> [EXERCISE TEXT]:
○ ○ ○ ○ ○ ○ ○

How HIL Testing Supports Grid Reliability and Power Project Success

Hardware-in-the-loop (HIL) testing involves simulation of power plant behavior using the actual site-specific power plant controls before the commissioning stage. HIL testing can benefit all project stakeholders by minimizing risks while maximizing grid reliability.

Every member of the power industry recognizes reliability as a critical metric by which we can gauge our success. Cheap energy, high penetration of renewable energy resources, or any other success metric will be deprioritized by utility customers if it is accompanied by a noticeable drop in system reliability; the bottom line is that customers don’t care if their energy bill is low if that means their lights don’t turn on when they flip the switch.

Our resource mix is in the midst of a dramatic transformation, and maintaining system reliability through this transformation will require strategic effort and investment. High-fidelity testing of power plant behavior is a critical strategy, as well-tailored testing offers significant value for relatively low investment.

As the penetration of inverter-based resources (IBRs) increases, especially solar, wind, and battery energy storage, it will be critical to ensure that those resources are designed to support a reliable grid. Unfortunately, various grid instability events, including the 2021 Odessa Disturbances in the Electric Reliability Council of Texas (ERCOT) system and several disturbance events in the California Independent System Operator (CAISO) grid between 2016 and 2020, have highlighted gaps in the current treatment of IBRs. It is important that the industry take events like these as a learning opportunity.

○ ○ ○ ○ ○ ○ ○

> [SUPPLIED MATERIAL]:
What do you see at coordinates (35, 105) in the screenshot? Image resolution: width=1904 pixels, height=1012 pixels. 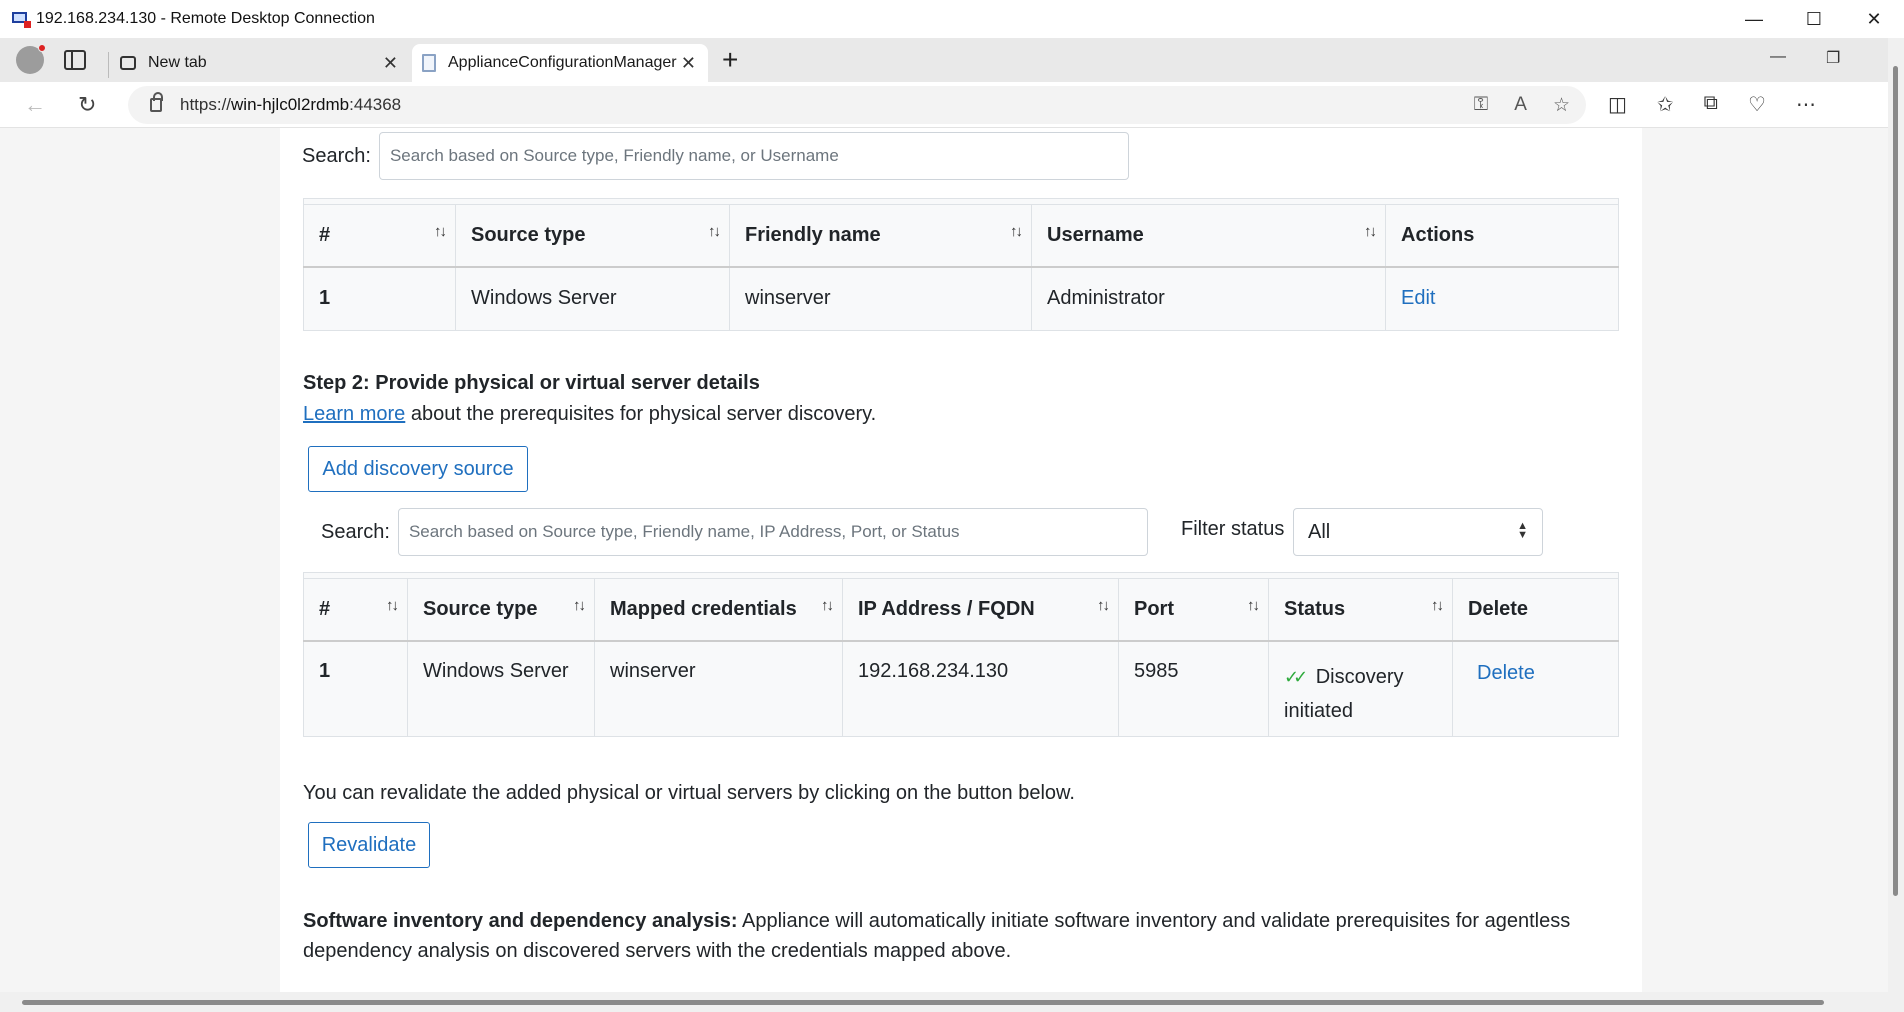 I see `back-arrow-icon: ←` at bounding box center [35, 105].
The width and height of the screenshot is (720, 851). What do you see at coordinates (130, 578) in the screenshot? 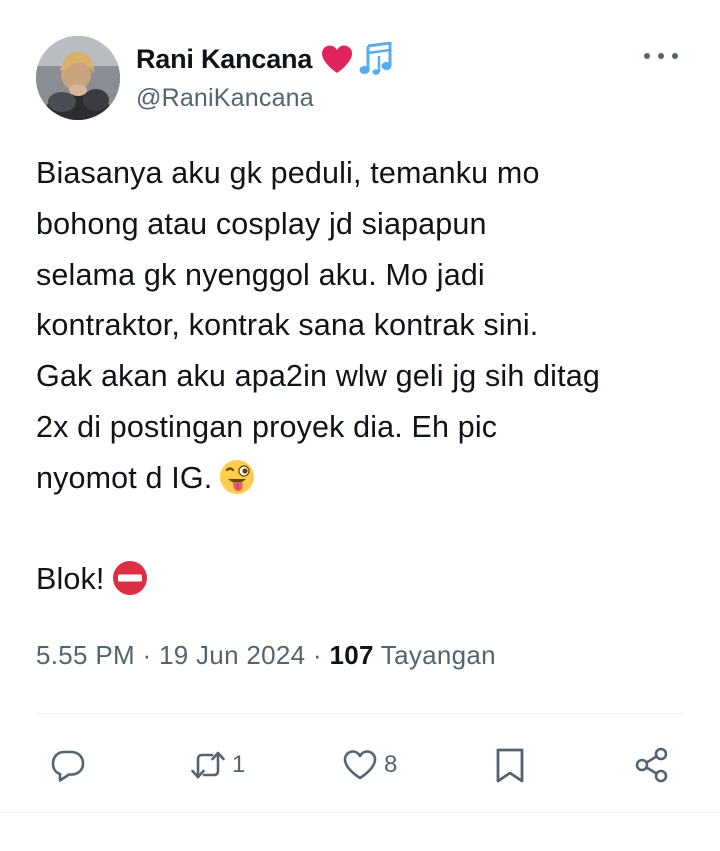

○ ○ ○ ○ ○ ○ ○

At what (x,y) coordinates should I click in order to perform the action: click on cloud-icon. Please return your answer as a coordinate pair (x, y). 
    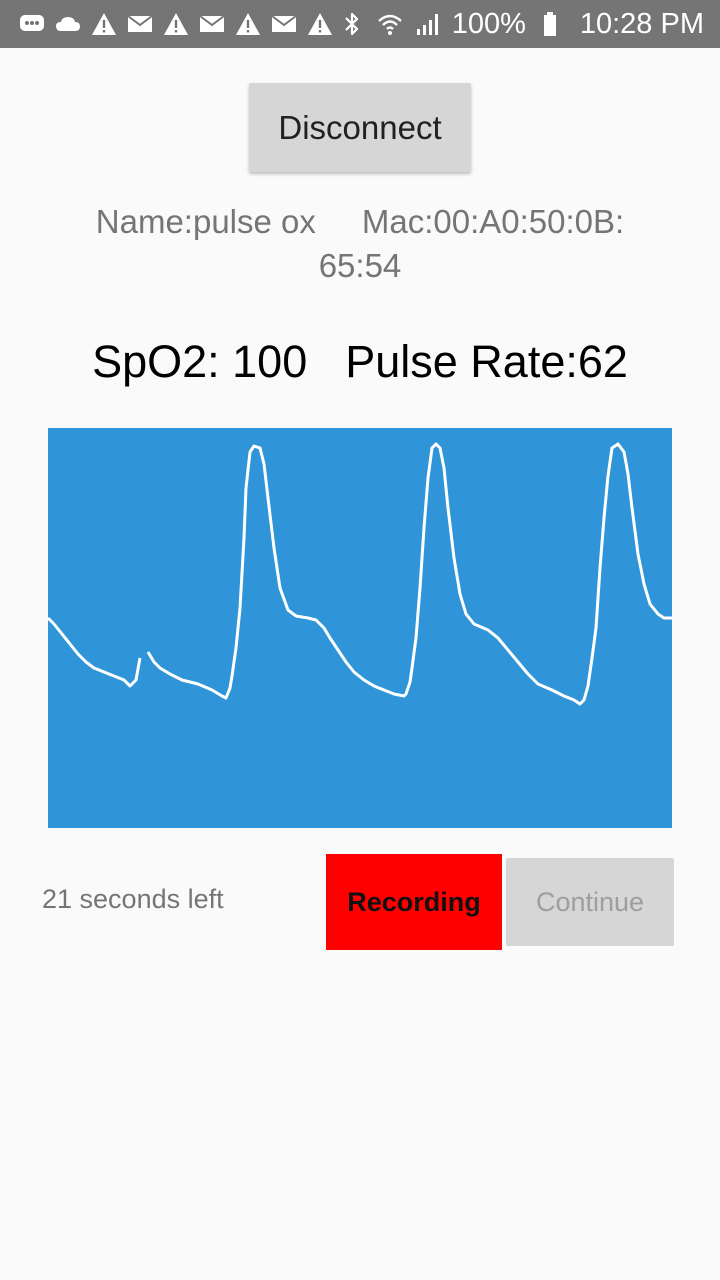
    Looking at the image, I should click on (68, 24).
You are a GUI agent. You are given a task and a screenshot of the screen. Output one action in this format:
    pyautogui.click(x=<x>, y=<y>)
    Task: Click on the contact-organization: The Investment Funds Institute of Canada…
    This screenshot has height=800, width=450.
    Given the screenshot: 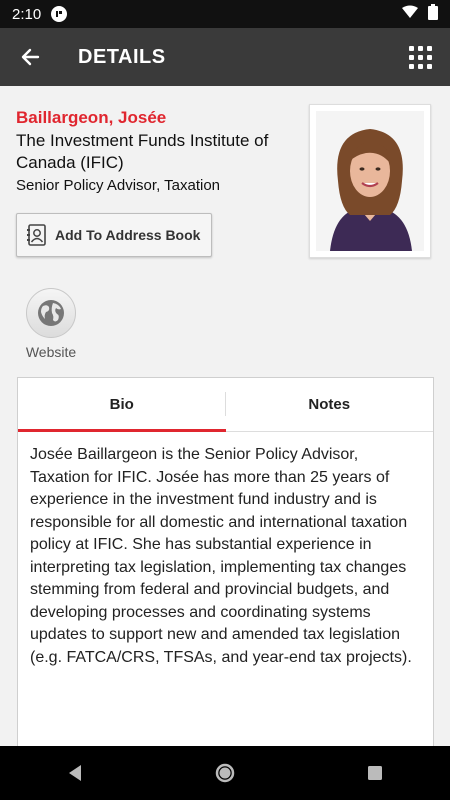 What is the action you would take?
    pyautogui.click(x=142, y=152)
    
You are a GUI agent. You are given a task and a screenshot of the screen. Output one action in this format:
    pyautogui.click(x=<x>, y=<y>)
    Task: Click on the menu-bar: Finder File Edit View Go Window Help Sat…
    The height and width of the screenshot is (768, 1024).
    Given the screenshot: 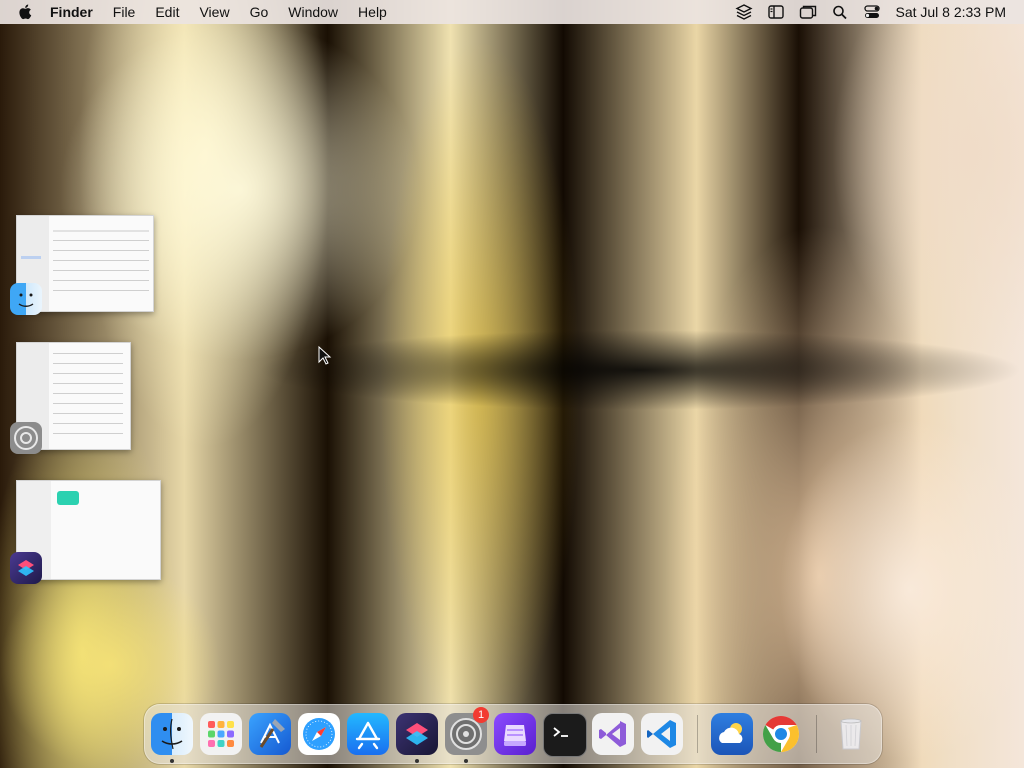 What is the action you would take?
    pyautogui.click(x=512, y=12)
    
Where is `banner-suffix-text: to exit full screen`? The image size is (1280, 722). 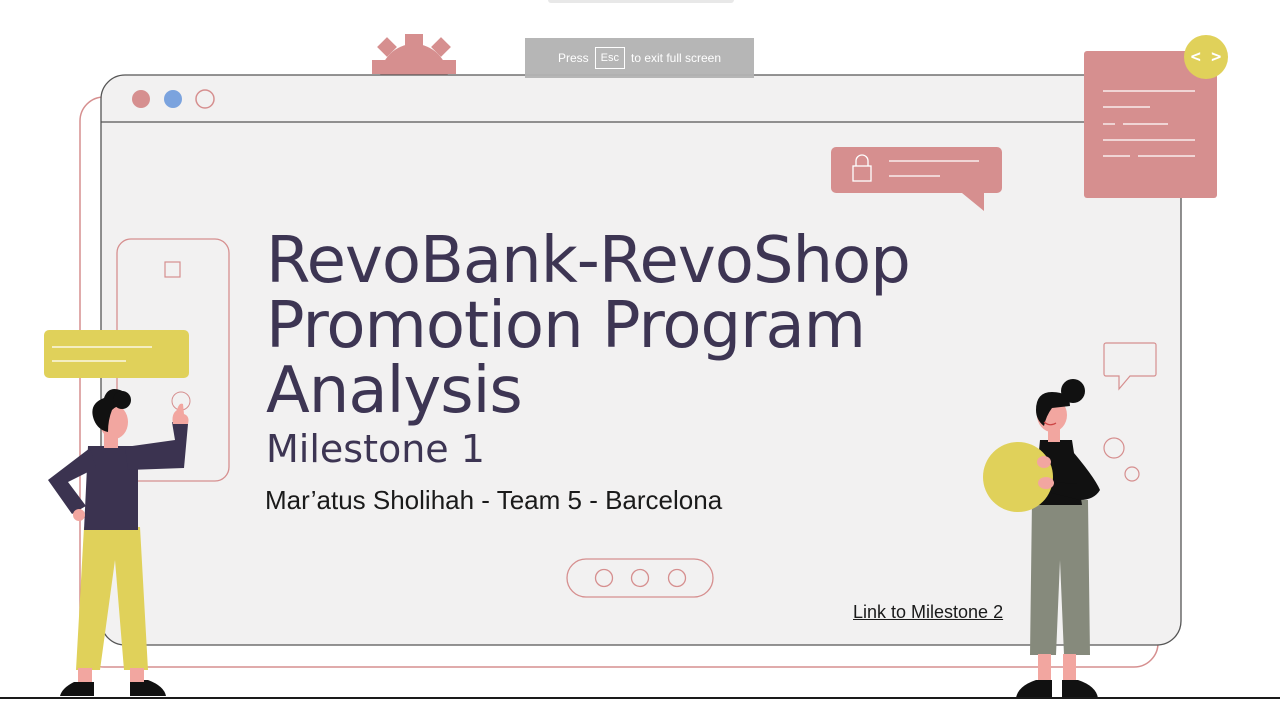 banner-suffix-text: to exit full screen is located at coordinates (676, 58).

○ ○ ○ ○ ○ ○ ○

> [SET OF TASKS]:
[a] According to the article on HIL testing, which 2021 events in the ERCOT system highlighted gaps in how inverter-based resources are treated?
[b] Give back, word for word, everything in the listing from the line containing "At what (x,y)" down to the line containing "Looking at the", both of those lines included. Leave the pictures out.

> [ANSWERS FOR THIS EXERCISE]:
[a] The 2021 Odessa Disturbances.

[b]
At what (x,y) coordinates should I click in order to perform the action: click on cloud-icon. Please return your answer as a coordinate pair (x, y). 
    Looking at the image, I should click on (68, 24).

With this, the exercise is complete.